**ASSIGNMENT**
The whole listing is to be written out again exactly; the pictures are not.

**GIVEN ENTRIES**

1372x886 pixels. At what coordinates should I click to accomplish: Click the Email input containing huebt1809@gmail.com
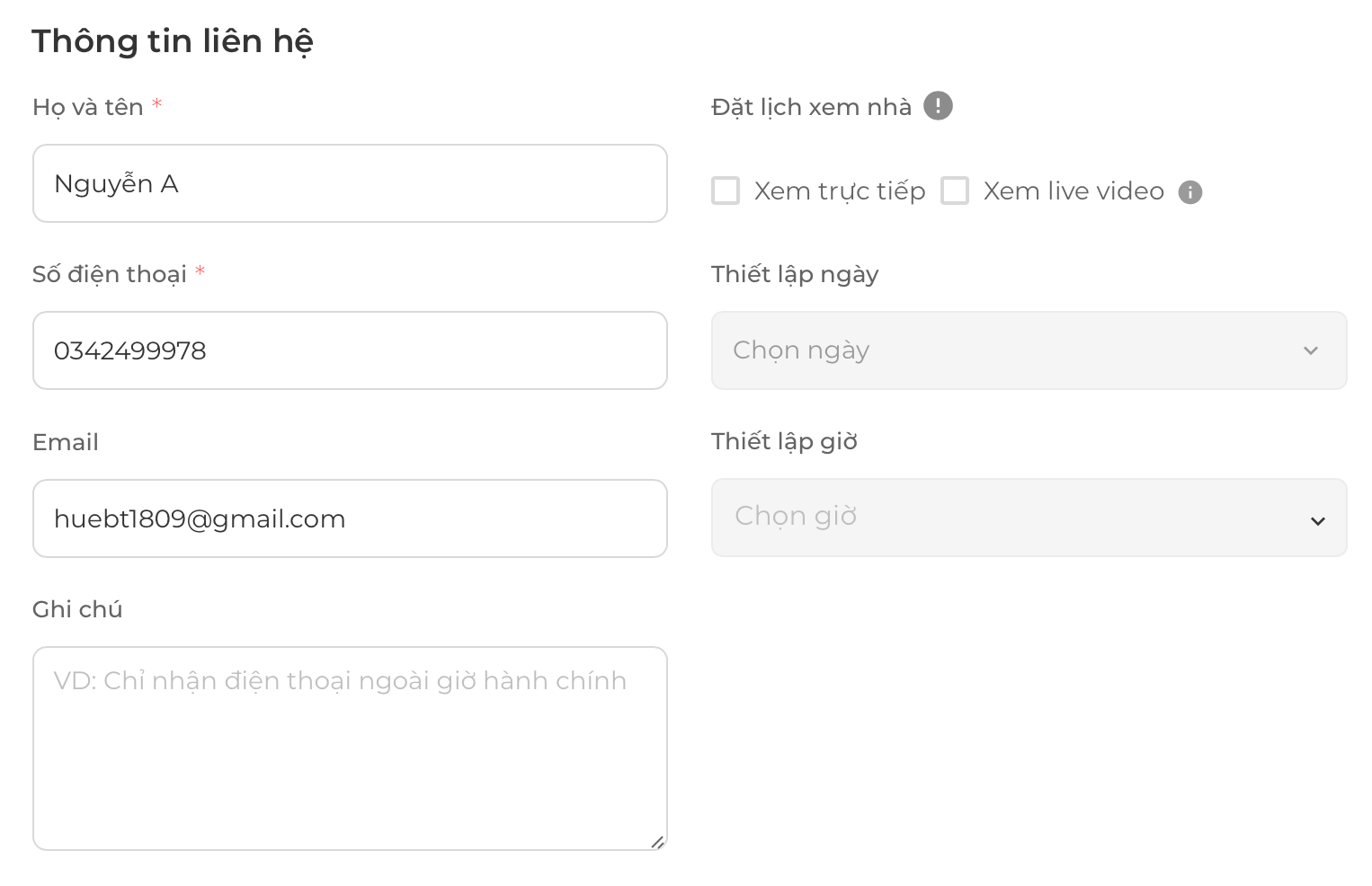click(x=350, y=518)
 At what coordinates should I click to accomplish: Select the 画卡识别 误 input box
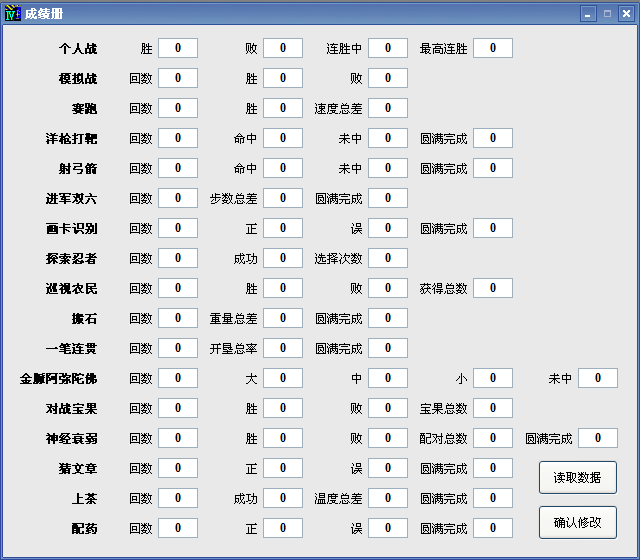[x=388, y=228]
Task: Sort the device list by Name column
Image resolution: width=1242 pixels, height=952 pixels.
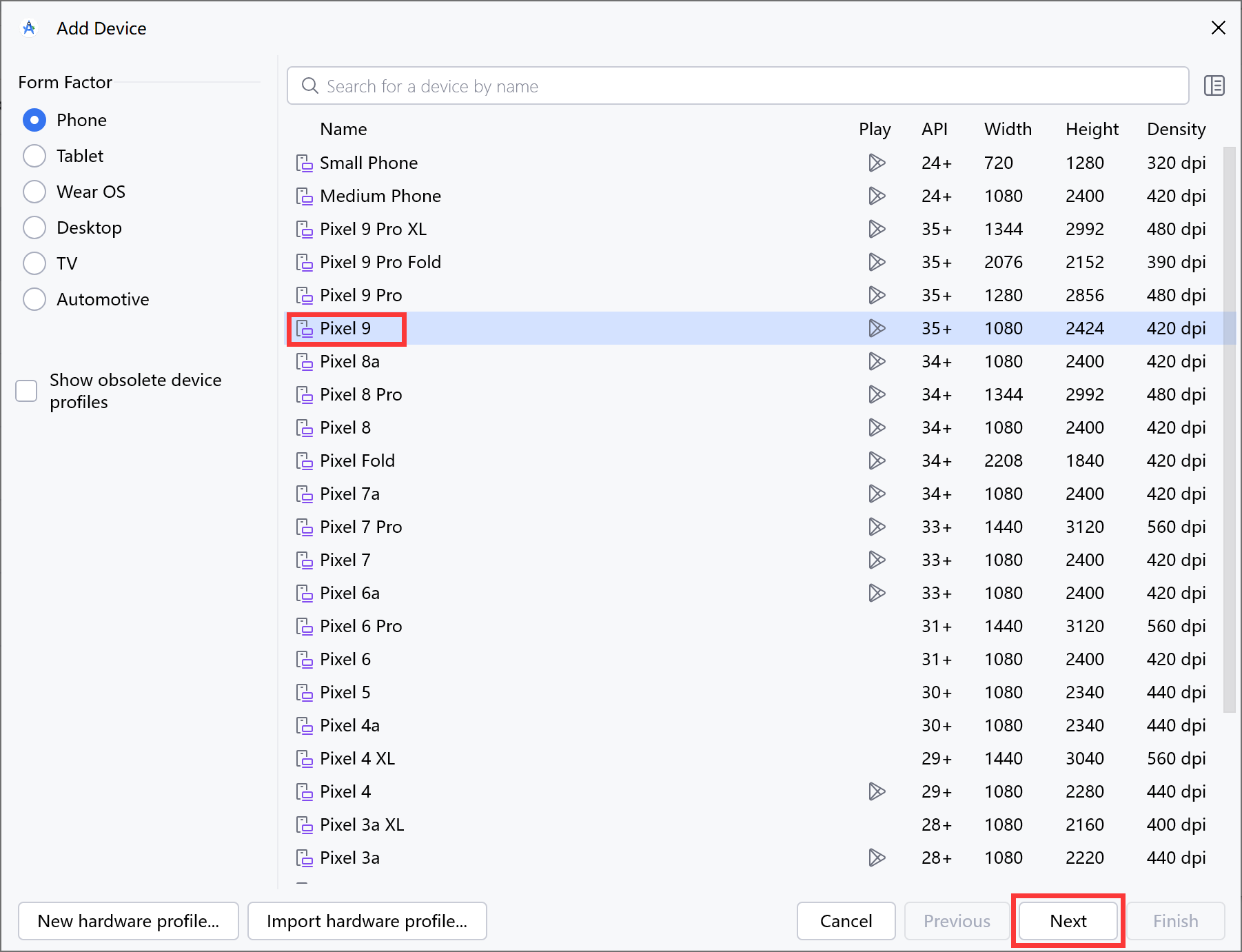Action: coord(343,130)
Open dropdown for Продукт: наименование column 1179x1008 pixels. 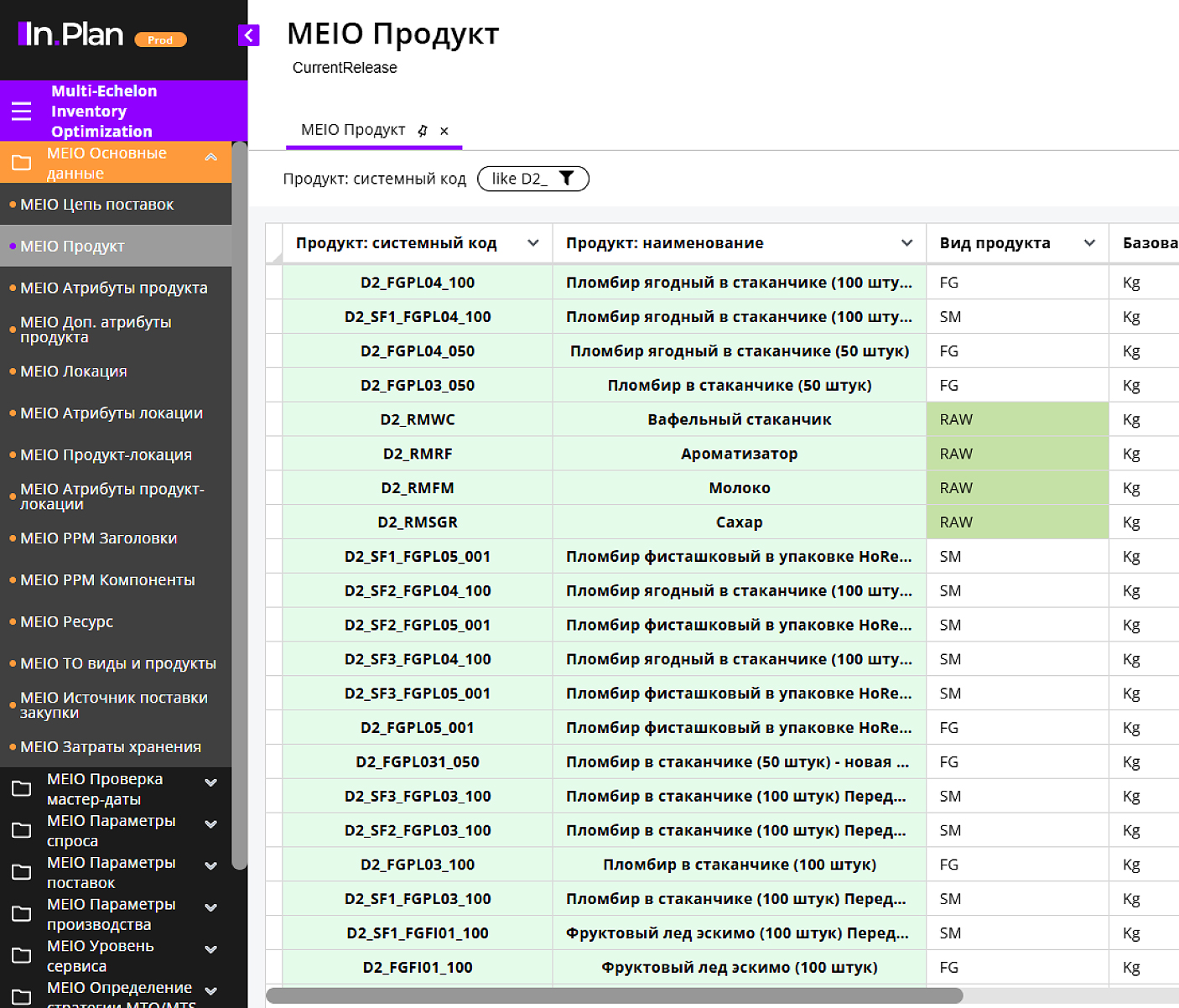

**YOUR SOLUTION**
1372x886 pixels. At what coordinates should I click to accomplish: Click the Email input containing huebt1809@gmail.com
click(x=350, y=518)
 At what coordinates should I click to accomplish: Select the 画卡识别 误 input box
[x=388, y=228]
Task: Sort the device list by Name column
Image resolution: width=1242 pixels, height=952 pixels.
Action: coord(343,130)
Open dropdown for Продукт: наименование column 1179x1008 pixels. 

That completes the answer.